_Problem to solve:_ What you return must match every record word for word.

(Records for the task Opens)

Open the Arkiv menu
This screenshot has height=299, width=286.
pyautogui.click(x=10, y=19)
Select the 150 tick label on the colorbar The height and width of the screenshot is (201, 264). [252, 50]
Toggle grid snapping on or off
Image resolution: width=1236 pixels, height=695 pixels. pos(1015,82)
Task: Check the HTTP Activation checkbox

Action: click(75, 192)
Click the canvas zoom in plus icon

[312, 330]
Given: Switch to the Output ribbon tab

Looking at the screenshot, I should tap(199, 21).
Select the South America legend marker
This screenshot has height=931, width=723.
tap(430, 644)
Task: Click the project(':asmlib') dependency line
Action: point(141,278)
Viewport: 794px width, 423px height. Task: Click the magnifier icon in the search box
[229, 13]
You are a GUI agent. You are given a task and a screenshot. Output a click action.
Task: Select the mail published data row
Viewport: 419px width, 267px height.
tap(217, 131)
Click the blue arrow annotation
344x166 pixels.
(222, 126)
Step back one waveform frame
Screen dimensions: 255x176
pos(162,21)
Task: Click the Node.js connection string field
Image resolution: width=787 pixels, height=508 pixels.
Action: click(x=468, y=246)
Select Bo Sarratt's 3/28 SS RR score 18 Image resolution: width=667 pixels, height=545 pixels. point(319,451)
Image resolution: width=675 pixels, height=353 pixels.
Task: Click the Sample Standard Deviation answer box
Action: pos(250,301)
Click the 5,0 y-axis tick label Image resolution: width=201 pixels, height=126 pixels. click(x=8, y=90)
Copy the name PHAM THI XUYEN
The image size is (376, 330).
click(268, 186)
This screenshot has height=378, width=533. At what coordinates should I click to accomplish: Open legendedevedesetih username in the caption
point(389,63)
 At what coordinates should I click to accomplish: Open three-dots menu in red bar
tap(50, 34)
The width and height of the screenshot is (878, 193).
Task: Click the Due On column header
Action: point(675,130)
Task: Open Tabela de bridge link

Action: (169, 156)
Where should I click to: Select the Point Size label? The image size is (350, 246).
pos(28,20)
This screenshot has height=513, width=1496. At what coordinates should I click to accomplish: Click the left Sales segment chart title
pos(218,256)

(Records for the task Closes)

_Task output:_
Open the Arkiv menu
This screenshot has height=299, width=286.
pyautogui.click(x=10, y=19)
Select the 150 tick label on the colorbar The height and width of the screenshot is (201, 264). [252, 50]
Toggle grid snapping on or off
Image resolution: width=1236 pixels, height=695 pixels. pos(1015,82)
Task: Check the HTTP Activation checkbox

Action: click(75, 192)
Click the canvas zoom in plus icon

[312, 330]
Given: Switch to the Output ribbon tab

Looking at the screenshot, I should tap(199, 21).
Select the South America legend marker
This screenshot has height=931, width=723.
tap(430, 644)
Task: Click the project(':asmlib') dependency line
Action: point(141,278)
Viewport: 794px width, 423px height. Task: Click the magnifier icon in the search box
[229, 13]
You are a GUI agent. You are given a task and a screenshot. Output a click action.
Task: Select the mail published data row
Viewport: 419px width, 267px height.
tap(217, 131)
Click the blue arrow annotation
344x166 pixels.
(222, 126)
Step back one waveform frame
Screen dimensions: 255x176
pos(162,21)
Task: Click the Node.js connection string field
Image resolution: width=787 pixels, height=508 pixels.
Action: click(x=468, y=246)
Select Bo Sarratt's 3/28 SS RR score 18 Image resolution: width=667 pixels, height=545 pixels. point(319,451)
Image resolution: width=675 pixels, height=353 pixels.
Task: Click the Sample Standard Deviation answer box
Action: pos(250,301)
Click the 5,0 y-axis tick label Image resolution: width=201 pixels, height=126 pixels. click(x=8, y=90)
Copy the name PHAM THI XUYEN
The image size is (376, 330).
click(268, 186)
This screenshot has height=378, width=533. At what coordinates should I click to accomplish: Open legendedevedesetih username in the caption
point(389,63)
 At what coordinates should I click to accomplish: Open three-dots menu in red bar
tap(50, 34)
The width and height of the screenshot is (878, 193).
Task: Click the Due On column header
Action: point(675,130)
Task: Open Tabela de bridge link

Action: (169, 156)
Where should I click to: Select the Point Size label? The image size is (350, 246).
pos(28,20)
This screenshot has height=513, width=1496. At what coordinates should I click to accomplish: Click the left Sales segment chart title
pos(218,256)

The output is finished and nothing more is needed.